Back to jobs
New

Systems Engineer: Real-Time Engine

Seattle, Washington

About the Role

We're building the engine that powers our AI avatar: a real-time interactive loop that continuously senses the user (audio and video), orchestrates inference across multiple models, manages state, and renders a coherent audio-visual response within tight latency budgets.

Traditional real-time systems are hard because the timing requirements are strict. This system is harder: the system components are neural networks with variable latency, non-deterministic outputs, and no ability to pause the user while they think. You're building a system that has to feel instantaneous while running inference that isn't. This is the runtime that makes a human-AI conversation feel alive,.

You’ll own this runtime and collaborate closely with our research team on how models are invoked, how conversational context is assembled, and how response quality is balanced against latency. You’ll have direct influence over architecture decisions as an early engineer at a small, well-funded team.

-------

Directives ::
[1] From the Systems Engineer job posting, set down the words from "We're building the" to "tight latency budgets.".
[2] In the Systems Engineer job posting, what two kinds of input does the engine continuously sense from the user?
[3] Extend the Systems Engineer job posting, picking up after its final sentence.

Supplied information ::
-------

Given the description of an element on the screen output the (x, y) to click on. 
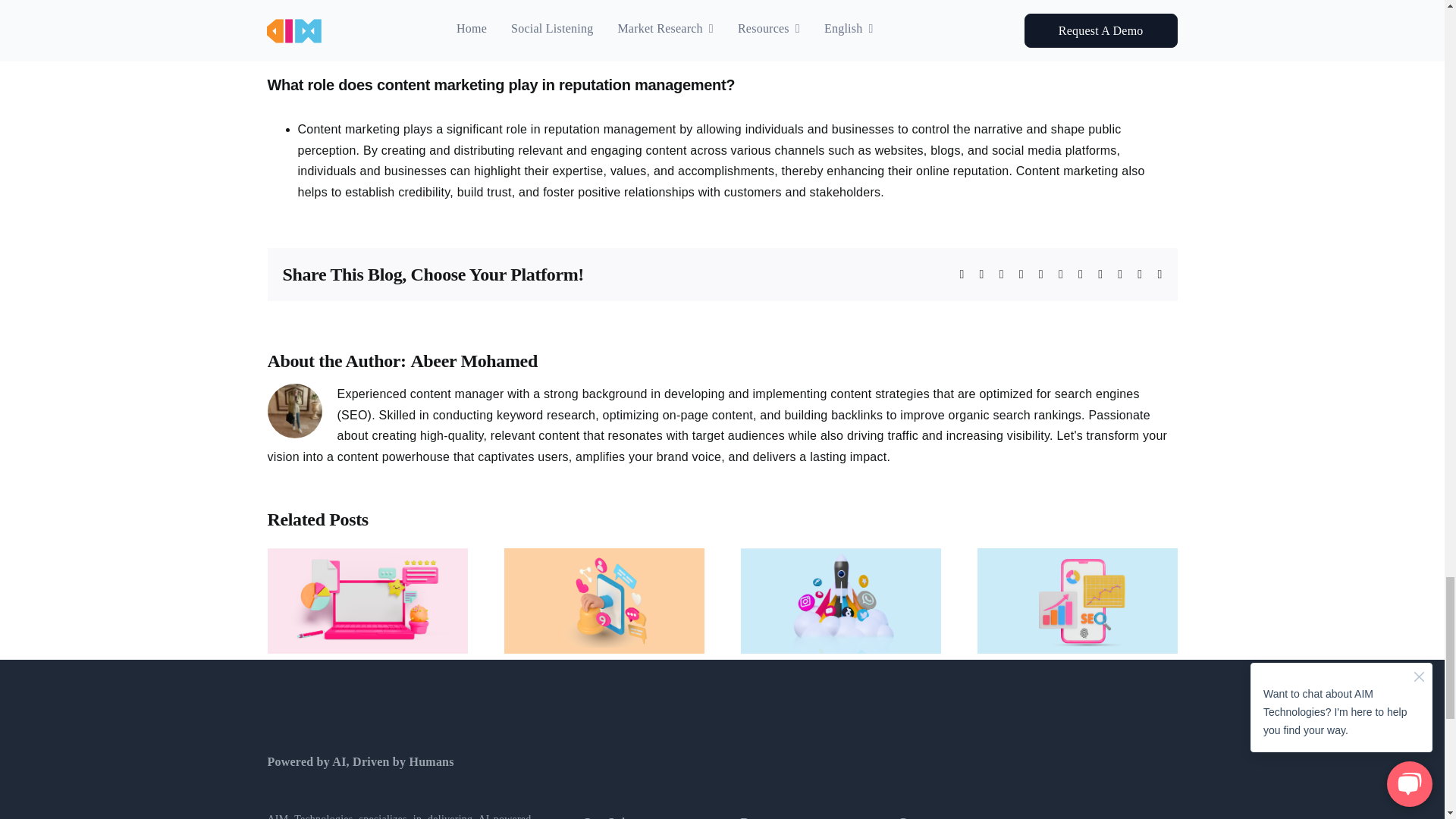
Posts by Abeer Mohamed (473, 361)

-------

Task-by-task outputs ::
[1]
We're building the engine that powers our AI avatar: a real-time interactive loop that continuously senses the user (audio and video), orchestrates inference across multiple models, manages state, and renders a coherent audio-visual response within tight latency budgets.

[2] Audio and video.

[3]
What You’ll Do

  • Build and own the server-side real-time engine: session lifecycle, state management, and the architecture of the interaction loop, including the timing and scheduling layer that keeps the loop coherent
  • Integrate GPU-backed model inference into the real-time loop, wiring model outputs into the engine's state and render pipeline
  • Develop performance tooling for latency breakdowns (TTFO, steady-state), tracing, profiling, and regression detection
  • Collaborate with product and research to define how the system behaves at its boundaries — APIs, event streams, and the invariants the engine guarantees to the rest of the stack

Required Skills

  • Real-time streaming systems experience. You’ve built systems that operate on a continuous real-time loop with hard per-tick latency budgets, where output must never stall.
  • Strong Python and async programming. You need to be productive immediately in Python — asyncio should be second nature. The key skill is writing prototype code with clean enough architecture that it survives a language port.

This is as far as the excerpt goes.